DATA IN THIS EXERCISE

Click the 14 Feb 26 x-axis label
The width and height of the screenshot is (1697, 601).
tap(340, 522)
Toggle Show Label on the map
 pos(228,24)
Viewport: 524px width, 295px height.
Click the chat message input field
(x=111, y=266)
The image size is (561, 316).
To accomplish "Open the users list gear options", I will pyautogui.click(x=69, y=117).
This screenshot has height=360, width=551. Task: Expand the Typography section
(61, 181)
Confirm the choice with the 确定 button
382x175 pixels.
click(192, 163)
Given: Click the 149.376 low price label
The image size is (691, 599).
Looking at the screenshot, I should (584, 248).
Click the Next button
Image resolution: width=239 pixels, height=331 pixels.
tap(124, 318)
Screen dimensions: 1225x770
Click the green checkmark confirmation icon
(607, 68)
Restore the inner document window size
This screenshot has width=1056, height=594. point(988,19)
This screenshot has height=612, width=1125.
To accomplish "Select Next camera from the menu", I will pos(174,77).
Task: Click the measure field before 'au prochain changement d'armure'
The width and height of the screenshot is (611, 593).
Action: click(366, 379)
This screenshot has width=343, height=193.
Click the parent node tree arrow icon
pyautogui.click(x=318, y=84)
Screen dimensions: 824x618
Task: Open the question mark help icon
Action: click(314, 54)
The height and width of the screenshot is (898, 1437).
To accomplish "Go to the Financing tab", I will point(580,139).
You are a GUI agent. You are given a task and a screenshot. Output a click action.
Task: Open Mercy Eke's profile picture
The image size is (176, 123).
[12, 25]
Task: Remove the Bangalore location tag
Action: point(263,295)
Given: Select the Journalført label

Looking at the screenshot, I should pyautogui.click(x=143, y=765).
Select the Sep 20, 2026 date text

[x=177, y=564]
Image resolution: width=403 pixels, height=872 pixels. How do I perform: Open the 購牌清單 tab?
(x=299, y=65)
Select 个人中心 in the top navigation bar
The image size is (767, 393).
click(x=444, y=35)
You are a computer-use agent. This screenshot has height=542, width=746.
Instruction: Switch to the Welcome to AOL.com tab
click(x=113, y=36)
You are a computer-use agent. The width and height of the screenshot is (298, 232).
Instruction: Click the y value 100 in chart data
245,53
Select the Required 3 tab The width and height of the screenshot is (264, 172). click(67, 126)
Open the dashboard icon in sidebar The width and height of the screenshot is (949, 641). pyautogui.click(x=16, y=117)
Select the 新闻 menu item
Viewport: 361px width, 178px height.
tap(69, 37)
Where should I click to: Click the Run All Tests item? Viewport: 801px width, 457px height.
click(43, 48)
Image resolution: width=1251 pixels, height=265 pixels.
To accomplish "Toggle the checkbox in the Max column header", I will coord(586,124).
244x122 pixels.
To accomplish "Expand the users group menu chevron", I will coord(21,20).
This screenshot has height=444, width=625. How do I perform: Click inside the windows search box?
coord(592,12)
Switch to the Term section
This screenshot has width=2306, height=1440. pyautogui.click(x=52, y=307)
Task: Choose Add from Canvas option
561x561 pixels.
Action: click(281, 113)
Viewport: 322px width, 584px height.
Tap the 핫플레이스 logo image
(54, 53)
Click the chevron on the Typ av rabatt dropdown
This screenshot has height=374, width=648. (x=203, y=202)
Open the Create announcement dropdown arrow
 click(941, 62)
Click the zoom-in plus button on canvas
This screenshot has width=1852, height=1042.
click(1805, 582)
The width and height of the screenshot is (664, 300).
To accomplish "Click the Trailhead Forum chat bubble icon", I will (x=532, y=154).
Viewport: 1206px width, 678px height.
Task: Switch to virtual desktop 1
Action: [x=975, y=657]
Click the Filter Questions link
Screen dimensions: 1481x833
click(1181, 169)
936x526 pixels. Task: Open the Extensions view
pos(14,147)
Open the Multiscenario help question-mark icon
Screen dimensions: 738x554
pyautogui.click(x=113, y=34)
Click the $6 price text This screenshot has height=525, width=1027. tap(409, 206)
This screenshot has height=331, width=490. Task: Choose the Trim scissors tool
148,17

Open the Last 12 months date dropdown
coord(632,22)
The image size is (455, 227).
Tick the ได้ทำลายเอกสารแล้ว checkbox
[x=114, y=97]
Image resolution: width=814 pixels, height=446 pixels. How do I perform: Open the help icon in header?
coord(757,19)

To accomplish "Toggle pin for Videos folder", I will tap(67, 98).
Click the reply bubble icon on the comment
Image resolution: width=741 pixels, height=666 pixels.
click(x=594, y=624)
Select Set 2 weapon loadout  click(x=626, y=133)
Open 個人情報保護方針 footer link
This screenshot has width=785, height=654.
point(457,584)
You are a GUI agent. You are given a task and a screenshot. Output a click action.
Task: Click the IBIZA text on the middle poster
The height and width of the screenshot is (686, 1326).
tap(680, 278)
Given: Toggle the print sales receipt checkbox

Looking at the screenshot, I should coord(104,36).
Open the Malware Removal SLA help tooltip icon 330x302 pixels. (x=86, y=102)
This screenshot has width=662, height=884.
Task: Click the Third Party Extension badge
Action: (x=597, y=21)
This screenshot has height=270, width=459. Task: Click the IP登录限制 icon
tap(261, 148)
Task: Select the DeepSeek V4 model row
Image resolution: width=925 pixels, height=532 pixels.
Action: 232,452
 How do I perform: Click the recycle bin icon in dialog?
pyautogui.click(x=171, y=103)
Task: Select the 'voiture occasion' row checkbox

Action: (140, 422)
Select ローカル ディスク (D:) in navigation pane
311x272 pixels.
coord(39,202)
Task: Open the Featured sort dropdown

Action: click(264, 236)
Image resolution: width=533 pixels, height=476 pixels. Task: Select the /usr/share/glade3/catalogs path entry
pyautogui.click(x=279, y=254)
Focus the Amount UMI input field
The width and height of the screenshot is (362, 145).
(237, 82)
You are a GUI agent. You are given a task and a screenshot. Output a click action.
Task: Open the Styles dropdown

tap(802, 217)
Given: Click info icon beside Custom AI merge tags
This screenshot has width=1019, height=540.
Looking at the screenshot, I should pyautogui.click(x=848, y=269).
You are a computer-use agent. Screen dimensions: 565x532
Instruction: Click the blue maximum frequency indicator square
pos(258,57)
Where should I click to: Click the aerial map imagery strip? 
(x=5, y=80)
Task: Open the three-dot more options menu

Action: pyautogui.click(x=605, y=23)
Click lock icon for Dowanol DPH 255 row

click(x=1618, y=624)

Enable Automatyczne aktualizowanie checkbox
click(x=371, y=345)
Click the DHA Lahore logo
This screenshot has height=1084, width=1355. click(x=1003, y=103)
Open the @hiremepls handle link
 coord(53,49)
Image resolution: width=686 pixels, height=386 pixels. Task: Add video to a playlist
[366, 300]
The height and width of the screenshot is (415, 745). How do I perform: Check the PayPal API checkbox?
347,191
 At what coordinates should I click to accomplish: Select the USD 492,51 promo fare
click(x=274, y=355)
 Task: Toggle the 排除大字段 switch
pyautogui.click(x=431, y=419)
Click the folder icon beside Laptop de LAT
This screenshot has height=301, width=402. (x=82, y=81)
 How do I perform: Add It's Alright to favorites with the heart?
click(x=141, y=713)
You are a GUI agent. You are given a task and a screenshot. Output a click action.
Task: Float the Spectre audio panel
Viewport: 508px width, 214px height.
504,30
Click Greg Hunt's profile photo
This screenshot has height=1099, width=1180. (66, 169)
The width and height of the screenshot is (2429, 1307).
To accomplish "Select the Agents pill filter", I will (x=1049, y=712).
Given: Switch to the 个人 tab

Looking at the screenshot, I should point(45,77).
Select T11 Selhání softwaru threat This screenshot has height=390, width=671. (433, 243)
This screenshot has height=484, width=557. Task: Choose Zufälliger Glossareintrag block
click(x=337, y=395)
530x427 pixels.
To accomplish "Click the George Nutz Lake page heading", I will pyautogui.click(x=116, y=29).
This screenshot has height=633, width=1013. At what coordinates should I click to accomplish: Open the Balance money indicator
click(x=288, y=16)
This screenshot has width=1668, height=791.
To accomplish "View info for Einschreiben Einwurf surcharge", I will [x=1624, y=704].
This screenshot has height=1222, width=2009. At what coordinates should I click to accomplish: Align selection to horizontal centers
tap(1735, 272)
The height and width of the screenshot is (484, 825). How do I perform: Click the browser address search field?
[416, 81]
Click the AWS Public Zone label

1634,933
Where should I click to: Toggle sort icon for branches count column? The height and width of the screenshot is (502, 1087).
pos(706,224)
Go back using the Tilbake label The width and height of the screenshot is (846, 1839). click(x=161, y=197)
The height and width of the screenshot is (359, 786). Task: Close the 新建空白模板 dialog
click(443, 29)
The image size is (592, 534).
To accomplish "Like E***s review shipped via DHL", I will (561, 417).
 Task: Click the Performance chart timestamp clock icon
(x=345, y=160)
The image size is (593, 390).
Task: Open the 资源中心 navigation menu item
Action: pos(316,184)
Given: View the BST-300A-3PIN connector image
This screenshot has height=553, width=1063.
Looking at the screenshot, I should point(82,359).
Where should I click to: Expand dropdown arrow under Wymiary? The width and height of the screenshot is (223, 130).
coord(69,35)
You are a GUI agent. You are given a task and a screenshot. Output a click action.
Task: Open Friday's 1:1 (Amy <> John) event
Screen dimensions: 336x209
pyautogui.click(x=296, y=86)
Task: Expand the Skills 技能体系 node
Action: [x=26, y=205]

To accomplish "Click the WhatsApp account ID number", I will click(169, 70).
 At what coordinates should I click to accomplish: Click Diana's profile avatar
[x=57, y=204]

GIVEN EXERCISE
Write out the data above exactly as it stands, between the line holding "Viewport: 322px width, 584px height." and the line holding "pos(14,147)", inclusive.

RESPONSE TO THIS EXERCISE
Viewport: 322px width, 584px height.
Tap the 핫플레이스 logo image
(54, 53)
Click the chevron on the Typ av rabatt dropdown
This screenshot has height=374, width=648. (x=203, y=202)
Open the Create announcement dropdown arrow
 click(941, 62)
Click the zoom-in plus button on canvas
This screenshot has width=1852, height=1042.
click(1805, 582)
The width and height of the screenshot is (664, 300).
To accomplish "Click the Trailhead Forum chat bubble icon", I will (x=532, y=154).
Viewport: 1206px width, 678px height.
Task: Switch to virtual desktop 1
Action: [x=975, y=657]
Click the Filter Questions link
Screen dimensions: 1481x833
click(1181, 169)
936x526 pixels. Task: Open the Extensions view
pos(14,147)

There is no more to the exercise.